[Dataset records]

________________

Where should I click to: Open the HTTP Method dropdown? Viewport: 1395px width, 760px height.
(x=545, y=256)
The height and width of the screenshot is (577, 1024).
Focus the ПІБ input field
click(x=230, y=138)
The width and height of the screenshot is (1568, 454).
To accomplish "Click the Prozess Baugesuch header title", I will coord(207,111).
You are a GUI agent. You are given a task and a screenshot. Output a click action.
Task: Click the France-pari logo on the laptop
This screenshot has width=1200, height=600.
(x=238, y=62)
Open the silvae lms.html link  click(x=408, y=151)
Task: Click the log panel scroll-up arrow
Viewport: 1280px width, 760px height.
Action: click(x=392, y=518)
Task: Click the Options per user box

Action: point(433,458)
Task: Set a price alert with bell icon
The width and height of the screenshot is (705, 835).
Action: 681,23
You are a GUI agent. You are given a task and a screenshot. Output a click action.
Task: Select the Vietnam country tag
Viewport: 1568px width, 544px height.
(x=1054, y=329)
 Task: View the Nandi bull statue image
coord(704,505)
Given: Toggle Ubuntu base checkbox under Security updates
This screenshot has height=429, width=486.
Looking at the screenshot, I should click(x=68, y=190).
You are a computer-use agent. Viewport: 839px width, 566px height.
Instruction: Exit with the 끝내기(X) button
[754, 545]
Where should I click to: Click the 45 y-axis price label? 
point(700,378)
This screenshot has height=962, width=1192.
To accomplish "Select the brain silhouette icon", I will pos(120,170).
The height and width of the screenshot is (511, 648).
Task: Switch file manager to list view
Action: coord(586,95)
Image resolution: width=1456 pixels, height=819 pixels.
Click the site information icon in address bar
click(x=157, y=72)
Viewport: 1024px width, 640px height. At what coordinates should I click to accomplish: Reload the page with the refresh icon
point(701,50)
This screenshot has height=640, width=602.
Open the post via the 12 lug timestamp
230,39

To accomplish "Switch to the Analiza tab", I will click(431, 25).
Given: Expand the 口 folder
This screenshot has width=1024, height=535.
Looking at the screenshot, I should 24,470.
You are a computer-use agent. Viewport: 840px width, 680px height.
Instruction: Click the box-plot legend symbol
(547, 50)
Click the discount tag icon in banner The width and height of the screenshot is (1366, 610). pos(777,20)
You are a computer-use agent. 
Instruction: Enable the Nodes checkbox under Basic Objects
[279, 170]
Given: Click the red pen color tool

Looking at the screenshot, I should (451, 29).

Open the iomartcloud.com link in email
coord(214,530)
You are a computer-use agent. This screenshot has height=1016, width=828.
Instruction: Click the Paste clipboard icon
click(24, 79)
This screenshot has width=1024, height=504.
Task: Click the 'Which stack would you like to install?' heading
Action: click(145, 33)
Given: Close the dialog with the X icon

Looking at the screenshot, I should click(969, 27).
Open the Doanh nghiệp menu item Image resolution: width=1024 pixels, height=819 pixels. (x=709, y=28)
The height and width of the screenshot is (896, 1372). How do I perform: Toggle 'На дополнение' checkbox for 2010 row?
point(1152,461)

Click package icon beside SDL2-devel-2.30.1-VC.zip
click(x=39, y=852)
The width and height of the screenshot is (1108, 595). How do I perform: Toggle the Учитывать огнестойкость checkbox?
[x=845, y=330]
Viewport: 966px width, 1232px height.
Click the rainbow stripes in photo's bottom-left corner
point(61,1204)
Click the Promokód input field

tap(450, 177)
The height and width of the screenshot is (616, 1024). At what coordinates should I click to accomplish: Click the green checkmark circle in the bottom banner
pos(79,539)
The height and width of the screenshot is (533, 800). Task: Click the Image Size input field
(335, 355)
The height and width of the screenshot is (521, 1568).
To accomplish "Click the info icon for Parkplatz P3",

________________

Problem description:
Once the records end, copy them all again exactly.

Answer space:
Where should I click to: Open the HTTP Method dropdown? Viewport: 1395px width, 760px height.
(x=545, y=256)
The height and width of the screenshot is (577, 1024).
Focus the ПІБ input field
click(x=230, y=138)
The width and height of the screenshot is (1568, 454).
To accomplish "Click the Prozess Baugesuch header title", I will coord(207,111).
You are a GUI agent. You are given a task and a screenshot. Output a click action.
Task: Click the France-pari logo on the laptop
This screenshot has width=1200, height=600.
(x=238, y=62)
Open the silvae lms.html link  click(x=408, y=151)
Task: Click the log panel scroll-up arrow
Viewport: 1280px width, 760px height.
Action: click(x=392, y=518)
Task: Click the Options per user box

Action: point(433,458)
Task: Set a price alert with bell icon
The width and height of the screenshot is (705, 835).
Action: 681,23
You are a GUI agent. You are given a task and a screenshot. Output a click action.
Task: Select the Vietnam country tag
Viewport: 1568px width, 544px height.
(x=1054, y=329)
 Task: View the Nandi bull statue image
coord(704,505)
Given: Toggle Ubuntu base checkbox under Security updates
This screenshot has height=429, width=486.
Looking at the screenshot, I should click(x=68, y=190).
You are a computer-use agent. Viewport: 839px width, 566px height.
Instruction: Exit with the 끝내기(X) button
[754, 545]
Where should I click to: Click the 45 y-axis price label? 
point(700,378)
This screenshot has height=962, width=1192.
To accomplish "Select the brain silhouette icon", I will pos(120,170).
The height and width of the screenshot is (511, 648).
Task: Switch file manager to list view
Action: coord(586,95)
Image resolution: width=1456 pixels, height=819 pixels.
Click the site information icon in address bar
click(x=157, y=72)
Viewport: 1024px width, 640px height. At what coordinates should I click to accomplish: Reload the page with the refresh icon
point(701,50)
This screenshot has height=640, width=602.
Open the post via the 12 lug timestamp
230,39

To accomplish "Switch to the Analiza tab", I will click(431, 25).
Given: Expand the 口 folder
This screenshot has width=1024, height=535.
Looking at the screenshot, I should 24,470.
You are a computer-use agent. Viewport: 840px width, 680px height.
Instruction: Click the box-plot legend symbol
(547, 50)
Click the discount tag icon in banner The width and height of the screenshot is (1366, 610). pos(777,20)
You are a computer-use agent. 
Instruction: Enable the Nodes checkbox under Basic Objects
[279, 170]
Given: Click the red pen color tool

Looking at the screenshot, I should (451, 29).

Open the iomartcloud.com link in email
coord(214,530)
You are a computer-use agent. This screenshot has height=1016, width=828.
Instruction: Click the Paste clipboard icon
click(24, 79)
This screenshot has width=1024, height=504.
Task: Click the 'Which stack would you like to install?' heading
Action: click(145, 33)
Given: Close the dialog with the X icon

Looking at the screenshot, I should click(969, 27).
Open the Doanh nghiệp menu item Image resolution: width=1024 pixels, height=819 pixels. (x=709, y=28)
The height and width of the screenshot is (896, 1372). How do I perform: Toggle 'На дополнение' checkbox for 2010 row?
point(1152,461)

Click package icon beside SDL2-devel-2.30.1-VC.zip
click(x=39, y=852)
The width and height of the screenshot is (1108, 595). How do I perform: Toggle the Учитывать огнестойкость checkbox?
[x=845, y=330]
Viewport: 966px width, 1232px height.
Click the rainbow stripes in photo's bottom-left corner
point(61,1204)
Click the Promokód input field

tap(450, 177)
The height and width of the screenshot is (616, 1024). At what coordinates should I click to accomplish: Click the green checkmark circle in the bottom banner
pos(79,539)
The height and width of the screenshot is (533, 800). Task: Click the Image Size input field
(335, 355)
The height and width of the screenshot is (521, 1568).
To accomplish "Click the info icon for Parkplatz P3",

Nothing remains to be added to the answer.